Originally posted by 35mmfilmfan lthough there are centimetre marks along the LH rail, there is no indication of function or use !
Those marks should tell you the distance from the rear mount (the camera) to the front mount (the lens). If so, you can use them to quickly set front standard to a particular mark to get an approximate magnification. A 50 mm (5 cm) lens needs 5 cm of extension for every unit of magnification. Thus, 3X needs 15 cm of extension. Similarly, a 28mm (2.8 cm) lens needs 2.8 cm of extension for every unit of magnification. If you know the focal length and desired magnification, a wee bit of math beats trial & error on getting what you want.
Originally posted by 35mmfilmfan Am I right in assuming the lens should be focussed at infinity, or can I use the lens helicoid focus for fine adjustment ?.

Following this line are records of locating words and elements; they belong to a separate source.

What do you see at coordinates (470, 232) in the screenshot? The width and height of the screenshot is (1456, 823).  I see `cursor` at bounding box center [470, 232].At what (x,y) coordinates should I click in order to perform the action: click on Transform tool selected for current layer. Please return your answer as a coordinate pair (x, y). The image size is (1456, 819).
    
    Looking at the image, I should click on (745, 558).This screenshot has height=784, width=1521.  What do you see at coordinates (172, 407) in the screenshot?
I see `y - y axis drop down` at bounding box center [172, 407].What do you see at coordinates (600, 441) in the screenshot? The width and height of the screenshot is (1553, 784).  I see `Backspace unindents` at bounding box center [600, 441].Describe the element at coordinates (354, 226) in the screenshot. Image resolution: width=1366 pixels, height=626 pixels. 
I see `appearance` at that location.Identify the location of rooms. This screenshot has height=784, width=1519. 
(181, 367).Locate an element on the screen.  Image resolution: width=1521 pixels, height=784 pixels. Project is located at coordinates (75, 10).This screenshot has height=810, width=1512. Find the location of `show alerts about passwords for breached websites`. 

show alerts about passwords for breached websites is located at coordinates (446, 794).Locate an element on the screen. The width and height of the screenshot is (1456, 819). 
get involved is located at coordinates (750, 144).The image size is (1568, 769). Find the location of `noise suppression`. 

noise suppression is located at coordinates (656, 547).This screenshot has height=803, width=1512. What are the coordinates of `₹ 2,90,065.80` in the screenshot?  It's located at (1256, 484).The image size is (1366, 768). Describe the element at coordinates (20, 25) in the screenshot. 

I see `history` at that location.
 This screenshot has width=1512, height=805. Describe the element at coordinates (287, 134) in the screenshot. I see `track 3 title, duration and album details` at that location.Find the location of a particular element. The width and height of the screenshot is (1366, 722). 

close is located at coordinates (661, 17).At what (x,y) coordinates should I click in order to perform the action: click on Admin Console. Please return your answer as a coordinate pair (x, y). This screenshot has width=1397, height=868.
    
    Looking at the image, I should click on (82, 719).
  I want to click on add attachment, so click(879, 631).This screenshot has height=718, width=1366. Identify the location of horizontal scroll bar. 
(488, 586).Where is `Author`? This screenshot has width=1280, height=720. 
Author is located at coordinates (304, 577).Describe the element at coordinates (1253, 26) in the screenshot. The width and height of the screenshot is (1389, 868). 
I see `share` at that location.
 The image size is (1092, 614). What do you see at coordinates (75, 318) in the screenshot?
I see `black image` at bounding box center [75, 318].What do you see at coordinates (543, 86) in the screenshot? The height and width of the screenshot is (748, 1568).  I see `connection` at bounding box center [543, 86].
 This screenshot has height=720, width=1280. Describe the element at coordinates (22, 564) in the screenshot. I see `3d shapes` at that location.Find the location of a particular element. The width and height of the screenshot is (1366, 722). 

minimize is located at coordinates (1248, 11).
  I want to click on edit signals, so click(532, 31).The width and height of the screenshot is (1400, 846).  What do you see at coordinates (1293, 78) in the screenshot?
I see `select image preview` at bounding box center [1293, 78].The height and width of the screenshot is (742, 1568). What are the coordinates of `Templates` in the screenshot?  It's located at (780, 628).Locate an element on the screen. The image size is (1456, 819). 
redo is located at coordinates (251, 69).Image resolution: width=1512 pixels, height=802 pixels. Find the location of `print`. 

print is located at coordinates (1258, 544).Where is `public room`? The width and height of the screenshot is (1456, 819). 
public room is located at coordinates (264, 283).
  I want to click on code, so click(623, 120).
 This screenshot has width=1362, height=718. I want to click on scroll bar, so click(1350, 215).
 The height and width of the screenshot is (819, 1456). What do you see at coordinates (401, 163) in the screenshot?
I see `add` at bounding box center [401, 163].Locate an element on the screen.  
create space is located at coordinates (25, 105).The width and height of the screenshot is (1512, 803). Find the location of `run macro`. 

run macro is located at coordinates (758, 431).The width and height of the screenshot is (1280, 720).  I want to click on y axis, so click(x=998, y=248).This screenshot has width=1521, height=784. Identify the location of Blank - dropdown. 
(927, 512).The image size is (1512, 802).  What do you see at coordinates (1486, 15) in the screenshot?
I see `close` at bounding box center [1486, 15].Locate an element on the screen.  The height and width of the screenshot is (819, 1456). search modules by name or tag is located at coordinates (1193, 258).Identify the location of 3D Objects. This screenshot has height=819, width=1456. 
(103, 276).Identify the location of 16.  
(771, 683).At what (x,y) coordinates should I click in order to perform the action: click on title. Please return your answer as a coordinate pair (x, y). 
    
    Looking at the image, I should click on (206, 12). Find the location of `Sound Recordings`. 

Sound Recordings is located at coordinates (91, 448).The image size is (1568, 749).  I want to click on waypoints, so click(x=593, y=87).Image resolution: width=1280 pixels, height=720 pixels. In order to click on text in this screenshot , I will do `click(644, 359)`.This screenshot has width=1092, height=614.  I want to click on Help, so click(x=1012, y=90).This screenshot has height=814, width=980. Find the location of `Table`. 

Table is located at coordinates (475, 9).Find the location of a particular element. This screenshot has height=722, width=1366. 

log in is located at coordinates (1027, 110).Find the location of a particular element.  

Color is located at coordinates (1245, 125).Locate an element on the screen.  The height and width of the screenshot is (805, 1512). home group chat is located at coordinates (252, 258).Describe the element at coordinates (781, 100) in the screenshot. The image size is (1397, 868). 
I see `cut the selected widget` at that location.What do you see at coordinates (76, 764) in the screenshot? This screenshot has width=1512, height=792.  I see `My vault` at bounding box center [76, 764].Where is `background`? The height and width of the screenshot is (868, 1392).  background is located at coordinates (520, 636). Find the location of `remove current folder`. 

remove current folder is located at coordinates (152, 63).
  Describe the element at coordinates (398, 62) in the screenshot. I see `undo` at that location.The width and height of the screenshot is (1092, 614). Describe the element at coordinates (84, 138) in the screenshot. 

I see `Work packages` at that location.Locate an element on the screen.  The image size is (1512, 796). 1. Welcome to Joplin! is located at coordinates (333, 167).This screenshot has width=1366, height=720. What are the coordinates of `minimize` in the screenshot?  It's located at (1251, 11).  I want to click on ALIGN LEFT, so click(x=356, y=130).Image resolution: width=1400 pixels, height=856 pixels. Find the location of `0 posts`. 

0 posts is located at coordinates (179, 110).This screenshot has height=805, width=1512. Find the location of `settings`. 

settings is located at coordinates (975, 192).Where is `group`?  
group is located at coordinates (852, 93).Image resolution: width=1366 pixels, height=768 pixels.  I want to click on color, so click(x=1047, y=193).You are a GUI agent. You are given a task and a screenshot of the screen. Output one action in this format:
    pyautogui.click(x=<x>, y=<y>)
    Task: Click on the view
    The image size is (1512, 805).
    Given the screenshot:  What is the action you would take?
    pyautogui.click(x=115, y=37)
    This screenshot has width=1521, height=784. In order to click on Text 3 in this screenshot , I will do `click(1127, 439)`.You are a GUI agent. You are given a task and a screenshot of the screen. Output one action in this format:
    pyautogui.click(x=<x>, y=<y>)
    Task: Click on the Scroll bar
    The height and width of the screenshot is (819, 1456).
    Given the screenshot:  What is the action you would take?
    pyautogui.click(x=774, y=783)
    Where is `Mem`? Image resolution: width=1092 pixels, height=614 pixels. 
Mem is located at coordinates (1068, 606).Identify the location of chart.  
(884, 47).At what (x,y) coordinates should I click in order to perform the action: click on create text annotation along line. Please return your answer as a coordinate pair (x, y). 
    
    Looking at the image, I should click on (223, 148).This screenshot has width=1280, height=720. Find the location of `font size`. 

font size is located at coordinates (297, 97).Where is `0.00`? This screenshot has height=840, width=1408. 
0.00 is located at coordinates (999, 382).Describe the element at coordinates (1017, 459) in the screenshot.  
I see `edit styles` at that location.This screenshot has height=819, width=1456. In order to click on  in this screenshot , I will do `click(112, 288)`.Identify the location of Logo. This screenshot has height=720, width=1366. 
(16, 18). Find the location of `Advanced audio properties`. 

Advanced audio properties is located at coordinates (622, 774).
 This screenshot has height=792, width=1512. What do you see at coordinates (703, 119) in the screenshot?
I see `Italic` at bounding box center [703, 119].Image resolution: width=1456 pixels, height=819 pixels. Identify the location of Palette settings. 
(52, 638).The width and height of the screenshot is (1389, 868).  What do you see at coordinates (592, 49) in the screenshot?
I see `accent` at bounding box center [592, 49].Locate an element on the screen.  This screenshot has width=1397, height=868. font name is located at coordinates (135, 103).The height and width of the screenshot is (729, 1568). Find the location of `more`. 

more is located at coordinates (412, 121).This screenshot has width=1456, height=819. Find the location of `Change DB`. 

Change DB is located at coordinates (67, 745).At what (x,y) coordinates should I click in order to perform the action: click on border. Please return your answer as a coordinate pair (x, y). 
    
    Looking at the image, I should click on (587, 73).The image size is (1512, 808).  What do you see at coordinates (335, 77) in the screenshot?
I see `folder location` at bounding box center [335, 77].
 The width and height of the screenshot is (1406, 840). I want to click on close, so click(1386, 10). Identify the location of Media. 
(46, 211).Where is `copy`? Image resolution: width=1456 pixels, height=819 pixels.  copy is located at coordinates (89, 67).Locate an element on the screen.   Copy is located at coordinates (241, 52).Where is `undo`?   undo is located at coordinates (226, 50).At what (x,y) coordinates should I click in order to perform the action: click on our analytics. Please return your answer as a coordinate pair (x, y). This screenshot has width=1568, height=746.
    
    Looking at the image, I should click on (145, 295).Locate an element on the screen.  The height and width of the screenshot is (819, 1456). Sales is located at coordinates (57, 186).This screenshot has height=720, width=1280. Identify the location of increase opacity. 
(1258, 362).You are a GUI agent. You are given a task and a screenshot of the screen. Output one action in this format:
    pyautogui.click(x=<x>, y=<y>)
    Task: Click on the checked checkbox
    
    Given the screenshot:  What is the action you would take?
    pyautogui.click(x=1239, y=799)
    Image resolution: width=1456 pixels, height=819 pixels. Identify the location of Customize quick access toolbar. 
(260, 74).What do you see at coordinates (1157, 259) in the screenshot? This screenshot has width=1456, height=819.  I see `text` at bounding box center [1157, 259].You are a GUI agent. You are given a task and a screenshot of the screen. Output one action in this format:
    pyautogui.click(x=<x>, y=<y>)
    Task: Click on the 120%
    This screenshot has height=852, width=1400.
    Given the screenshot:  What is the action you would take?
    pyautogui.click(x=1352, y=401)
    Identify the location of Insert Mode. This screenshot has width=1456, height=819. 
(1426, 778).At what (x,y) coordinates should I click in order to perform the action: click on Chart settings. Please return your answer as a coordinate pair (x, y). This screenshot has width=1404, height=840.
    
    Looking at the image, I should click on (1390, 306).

Yes, you can use the lens helicoid focus for fine adjustment. You might find that adjustment more useful if you turn the focus to the middle of the range (not infinity) so you have some adjustment in both direction.
Originally posted by 35mmfilmfan I do realise that more modern, hi-tech bellows are available, but these had one great advantage - they were free !.
That's even a bargain at twice the price!
Originally posted by 35mmfilmfan what prime focal length(s) would be recommended for macro work, please?
Shorter focal lengths get much higher magnification for a given about of extension but much tighter working distances. In some cases, at high magnification with a wide-angle lens, the point of focus might be touching the front element or perhaps even inside the lens.
Longer focal lengths don't provide as much magnification but do give better working distances which enables more even lighting.
Note: the rule of thumb about wide angle lenses having deeper depth-of-field does not work in macro.